この「アクセプタブル・アド」には、「広告ブロック」レポートを公表した「ページフェア」も加盟している。

そして、「ページフェア」自身が、各サイトのユーザーの「広告ブロック」利用状況調査や、「広告ブロック」に排除されない広告配信サービスを提供している。

●批判と裁判


著名投資家のクリス・ディクソンさんは、「ページフェア」の調査そのものに疑問を投げかけている。

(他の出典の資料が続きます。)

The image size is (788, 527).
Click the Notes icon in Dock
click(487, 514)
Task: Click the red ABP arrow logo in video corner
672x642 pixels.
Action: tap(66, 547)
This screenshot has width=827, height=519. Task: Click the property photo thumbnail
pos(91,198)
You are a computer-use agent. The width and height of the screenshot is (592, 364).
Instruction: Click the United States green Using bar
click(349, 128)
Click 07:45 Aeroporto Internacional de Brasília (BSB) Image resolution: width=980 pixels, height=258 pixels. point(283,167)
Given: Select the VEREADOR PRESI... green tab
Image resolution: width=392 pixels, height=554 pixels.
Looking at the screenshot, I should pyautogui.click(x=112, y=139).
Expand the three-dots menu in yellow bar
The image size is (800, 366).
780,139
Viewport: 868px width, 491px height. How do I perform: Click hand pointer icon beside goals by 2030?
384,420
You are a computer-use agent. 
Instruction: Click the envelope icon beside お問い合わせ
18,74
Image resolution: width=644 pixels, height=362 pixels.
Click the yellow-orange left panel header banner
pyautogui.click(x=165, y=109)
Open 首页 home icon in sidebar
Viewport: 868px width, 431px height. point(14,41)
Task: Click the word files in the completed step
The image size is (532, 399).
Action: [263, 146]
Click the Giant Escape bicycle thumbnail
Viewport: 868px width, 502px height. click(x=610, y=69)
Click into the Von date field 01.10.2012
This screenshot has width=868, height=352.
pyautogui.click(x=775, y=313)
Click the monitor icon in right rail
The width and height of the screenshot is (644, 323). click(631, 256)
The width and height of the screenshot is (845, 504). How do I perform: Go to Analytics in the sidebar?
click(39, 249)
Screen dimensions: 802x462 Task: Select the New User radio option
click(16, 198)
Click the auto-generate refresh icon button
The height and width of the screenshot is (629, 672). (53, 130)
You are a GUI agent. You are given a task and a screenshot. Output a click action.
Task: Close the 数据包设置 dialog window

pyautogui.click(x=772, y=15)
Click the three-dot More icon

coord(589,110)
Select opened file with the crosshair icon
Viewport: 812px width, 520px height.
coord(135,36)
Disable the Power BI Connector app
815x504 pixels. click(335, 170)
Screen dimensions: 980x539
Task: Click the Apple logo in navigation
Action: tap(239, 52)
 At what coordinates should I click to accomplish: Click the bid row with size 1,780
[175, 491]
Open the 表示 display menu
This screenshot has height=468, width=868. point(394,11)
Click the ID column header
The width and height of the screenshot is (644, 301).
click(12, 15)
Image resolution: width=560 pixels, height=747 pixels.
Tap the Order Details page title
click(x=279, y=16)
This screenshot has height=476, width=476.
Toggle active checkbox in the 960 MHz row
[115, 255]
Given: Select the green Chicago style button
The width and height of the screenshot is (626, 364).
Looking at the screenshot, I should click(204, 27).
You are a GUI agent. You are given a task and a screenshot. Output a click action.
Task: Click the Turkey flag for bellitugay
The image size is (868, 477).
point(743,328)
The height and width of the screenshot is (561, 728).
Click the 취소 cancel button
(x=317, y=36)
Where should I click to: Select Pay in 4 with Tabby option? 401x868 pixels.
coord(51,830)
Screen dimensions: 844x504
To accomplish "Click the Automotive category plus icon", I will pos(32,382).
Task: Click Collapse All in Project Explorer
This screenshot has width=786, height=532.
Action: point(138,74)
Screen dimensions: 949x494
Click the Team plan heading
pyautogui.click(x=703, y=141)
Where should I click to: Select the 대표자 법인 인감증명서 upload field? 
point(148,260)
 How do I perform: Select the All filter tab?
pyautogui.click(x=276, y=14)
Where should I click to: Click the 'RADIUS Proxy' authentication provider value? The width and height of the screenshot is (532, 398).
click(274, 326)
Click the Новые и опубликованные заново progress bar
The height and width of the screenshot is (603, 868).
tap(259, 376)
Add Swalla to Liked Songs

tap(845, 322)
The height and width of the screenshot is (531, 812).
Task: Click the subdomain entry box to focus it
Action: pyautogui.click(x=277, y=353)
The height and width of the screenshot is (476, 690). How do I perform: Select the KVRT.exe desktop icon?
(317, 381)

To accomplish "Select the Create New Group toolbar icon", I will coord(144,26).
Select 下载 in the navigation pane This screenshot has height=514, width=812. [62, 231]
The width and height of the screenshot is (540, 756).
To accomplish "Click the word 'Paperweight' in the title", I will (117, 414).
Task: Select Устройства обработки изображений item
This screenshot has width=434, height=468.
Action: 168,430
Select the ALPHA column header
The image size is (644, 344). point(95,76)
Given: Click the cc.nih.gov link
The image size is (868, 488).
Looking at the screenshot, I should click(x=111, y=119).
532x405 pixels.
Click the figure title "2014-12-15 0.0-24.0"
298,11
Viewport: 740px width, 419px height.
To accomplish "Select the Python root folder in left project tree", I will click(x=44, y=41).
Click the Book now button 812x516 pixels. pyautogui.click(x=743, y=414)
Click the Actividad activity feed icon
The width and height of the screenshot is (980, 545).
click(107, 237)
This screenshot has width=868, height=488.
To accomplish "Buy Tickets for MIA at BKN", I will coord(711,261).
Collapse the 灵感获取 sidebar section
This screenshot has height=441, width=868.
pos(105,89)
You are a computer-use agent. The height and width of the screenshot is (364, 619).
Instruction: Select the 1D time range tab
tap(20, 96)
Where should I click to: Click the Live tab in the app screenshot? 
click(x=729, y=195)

「広告ブロック」が伸びているという証拠を発表している「ページフェア」は、「広告ブロック」回避サービスで稼いでいる会社じゃないか。

また、ドイツではメディア各社が、競争制限にあたるとして「アドブロック・プラス」の「アイオー」を相手取った訴訟を起こしている。

だが、今年4月には「アイオー」を訴えていた「ツァイト・オンライン」と「ハンデルスブラット」の新聞2社が敗訴

5月にもドイツのテレビグループ大手の「RTL」と「プロジーベンSAT1」がやはり敗訴した

ユーザーが自由意思でインストールしているソフトは、競争制限禁止法違反には当たらない、という判断のようだ。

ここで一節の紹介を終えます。